ABOUT THIS EXERCISE — Write out the complete data exactly as written.

TASK INPUTS —
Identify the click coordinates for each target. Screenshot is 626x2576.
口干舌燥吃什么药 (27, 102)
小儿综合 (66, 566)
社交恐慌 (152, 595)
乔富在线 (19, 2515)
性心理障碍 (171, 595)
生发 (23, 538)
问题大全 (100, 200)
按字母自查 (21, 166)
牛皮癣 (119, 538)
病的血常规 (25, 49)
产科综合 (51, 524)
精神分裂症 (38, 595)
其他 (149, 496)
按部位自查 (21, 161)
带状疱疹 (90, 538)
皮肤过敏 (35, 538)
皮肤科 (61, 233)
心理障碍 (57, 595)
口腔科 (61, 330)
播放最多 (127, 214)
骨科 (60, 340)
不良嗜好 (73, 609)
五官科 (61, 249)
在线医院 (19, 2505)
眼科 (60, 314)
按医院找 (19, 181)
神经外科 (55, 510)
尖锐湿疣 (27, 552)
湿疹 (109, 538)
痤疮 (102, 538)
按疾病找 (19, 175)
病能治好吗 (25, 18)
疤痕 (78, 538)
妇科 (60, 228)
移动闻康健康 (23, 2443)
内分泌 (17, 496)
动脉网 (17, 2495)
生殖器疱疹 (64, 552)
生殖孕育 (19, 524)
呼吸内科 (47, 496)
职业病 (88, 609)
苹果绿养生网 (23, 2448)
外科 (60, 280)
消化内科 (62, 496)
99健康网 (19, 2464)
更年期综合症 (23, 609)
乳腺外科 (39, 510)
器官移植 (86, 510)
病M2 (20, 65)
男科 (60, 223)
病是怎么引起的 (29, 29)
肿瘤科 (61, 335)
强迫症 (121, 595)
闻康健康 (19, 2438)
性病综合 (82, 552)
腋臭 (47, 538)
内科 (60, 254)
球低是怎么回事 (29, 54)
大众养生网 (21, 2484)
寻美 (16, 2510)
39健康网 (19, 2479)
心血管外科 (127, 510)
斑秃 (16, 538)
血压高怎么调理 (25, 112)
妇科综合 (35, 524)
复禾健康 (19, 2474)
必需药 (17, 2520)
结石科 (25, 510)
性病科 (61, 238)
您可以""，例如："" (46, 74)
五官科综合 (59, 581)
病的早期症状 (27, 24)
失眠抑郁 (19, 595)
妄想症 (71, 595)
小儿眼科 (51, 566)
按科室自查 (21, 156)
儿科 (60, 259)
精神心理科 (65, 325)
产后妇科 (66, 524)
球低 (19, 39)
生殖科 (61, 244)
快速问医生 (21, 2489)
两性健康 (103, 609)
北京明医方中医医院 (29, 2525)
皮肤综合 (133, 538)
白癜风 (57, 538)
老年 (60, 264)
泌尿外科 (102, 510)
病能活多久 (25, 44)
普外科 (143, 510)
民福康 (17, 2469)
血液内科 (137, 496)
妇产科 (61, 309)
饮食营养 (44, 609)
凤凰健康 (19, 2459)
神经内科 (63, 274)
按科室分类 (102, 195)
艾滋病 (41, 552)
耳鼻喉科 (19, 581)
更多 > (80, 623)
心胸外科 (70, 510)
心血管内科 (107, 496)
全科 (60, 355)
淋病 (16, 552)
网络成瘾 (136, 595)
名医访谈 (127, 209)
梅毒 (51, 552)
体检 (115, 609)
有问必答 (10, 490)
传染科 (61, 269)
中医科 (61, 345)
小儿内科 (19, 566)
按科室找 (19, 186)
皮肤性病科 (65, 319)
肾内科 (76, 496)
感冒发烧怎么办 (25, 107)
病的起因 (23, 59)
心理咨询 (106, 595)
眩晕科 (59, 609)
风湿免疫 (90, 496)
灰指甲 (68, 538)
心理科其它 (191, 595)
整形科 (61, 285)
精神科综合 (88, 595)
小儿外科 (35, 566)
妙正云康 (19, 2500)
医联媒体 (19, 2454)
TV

WRITTEN ANSWER —
Identify the click coordinates for each target. Screenshot is 626x2576.
口干舌燥吃什么药 (27, 102)
小儿综合 (66, 566)
社交恐慌 (152, 595)
乔富在线 (19, 2515)
性心理障碍 (171, 595)
生发 (23, 538)
问题大全 (100, 200)
按字母自查 (21, 166)
牛皮癣 (119, 538)
病的血常规 (25, 49)
产科综合 (51, 524)
精神分裂症 (38, 595)
其他 (149, 496)
按部位自查 (21, 161)
带状疱疹 (90, 538)
皮肤过敏 (35, 538)
皮肤科 (61, 233)
心理障碍 (57, 595)
口腔科 (61, 330)
播放最多 (127, 214)
骨科 (60, 340)
不良嗜好 (73, 609)
五官科 (61, 249)
在线医院 (19, 2505)
眼科 (60, 314)
按医院找 (19, 181)
神经外科 (55, 510)
尖锐湿疣 (27, 552)
湿疹 (109, 538)
痤疮 (102, 538)
按疾病找 (19, 175)
病能治好吗 (25, 18)
疤痕 (78, 538)
妇科 (60, 228)
移动闻康健康 (23, 2443)
内分泌 (17, 496)
动脉网 (17, 2495)
生殖器疱疹 (64, 552)
生殖孕育 (19, 524)
呼吸内科 (47, 496)
职业病 (88, 609)
苹果绿养生网 (23, 2448)
外科 (60, 280)
消化内科 (62, 496)
99健康网 (19, 2464)
更年期综合症 (23, 609)
乳腺外科 (39, 510)
器官移植 (86, 510)
病M2 (20, 65)
男科 (60, 223)
病是怎么引起的 (29, 29)
肿瘤科 (61, 335)
强迫症 (121, 595)
闻康健康 (19, 2438)
性病综合 (82, 552)
腋臭 (47, 538)
内科 (60, 254)
球低是怎么回事 (29, 54)
大众养生网 (21, 2484)
寻美 (16, 2510)
39健康网 (19, 2479)
心血管外科 (127, 510)
斑秃 (16, 538)
血压高怎么调理 (25, 112)
妇科综合 (35, 524)
复禾健康 (19, 2474)
必需药 (17, 2520)
结石科 (25, 510)
性病科 (61, 238)
您可以""，例如："" (46, 74)
五官科综合 (59, 581)
病的早期症状 (27, 24)
失眠抑郁 (19, 595)
妄想症 (71, 595)
小儿眼科 (51, 566)
按科室自查 (21, 156)
儿科 (60, 259)
精神心理科 (65, 325)
产后妇科 (66, 524)
球低 (19, 39)
生殖科 (61, 244)
快速问医生 (21, 2489)
两性健康 (103, 609)
北京明医方中医医院 (29, 2525)
皮肤综合 (133, 538)
白癜风 (57, 538)
老年 (60, 264)
泌尿外科 (102, 510)
病能活多久 (25, 44)
普外科 (143, 510)
民福康 (17, 2469)
血液内科 (137, 496)
妇产科 (61, 309)
饮食营养 (44, 609)
凤凰健康 (19, 2459)
神经内科 (63, 274)
按科室分类 (102, 195)
艾滋病 (41, 552)
耳鼻喉科 (19, 581)
更多 > (80, 623)
心胸外科 (70, 510)
心血管内科 (107, 496)
全科 (60, 355)
淋病 (16, 552)
网络成瘾 (136, 595)
名医访谈 (127, 209)
梅毒 (51, 552)
体检 (115, 609)
有问必答 (10, 490)
传染科 (61, 269)
中医科 (61, 345)
小儿内科 (19, 566)
按科室找 (19, 186)
皮肤性病科 (65, 319)
肾内科 (76, 496)
感冒发烧怎么办 (25, 107)
病的起因 (23, 59)
心理咨询 (106, 595)
眩晕科 (59, 609)
风湿免疫 (90, 496)
灰指甲 (68, 538)
心理科其它 (191, 595)
整形科 (61, 285)
精神科综合 (88, 595)
小儿外科 (35, 566)
妙正云康 (19, 2500)
医联媒体 (19, 2454)
TV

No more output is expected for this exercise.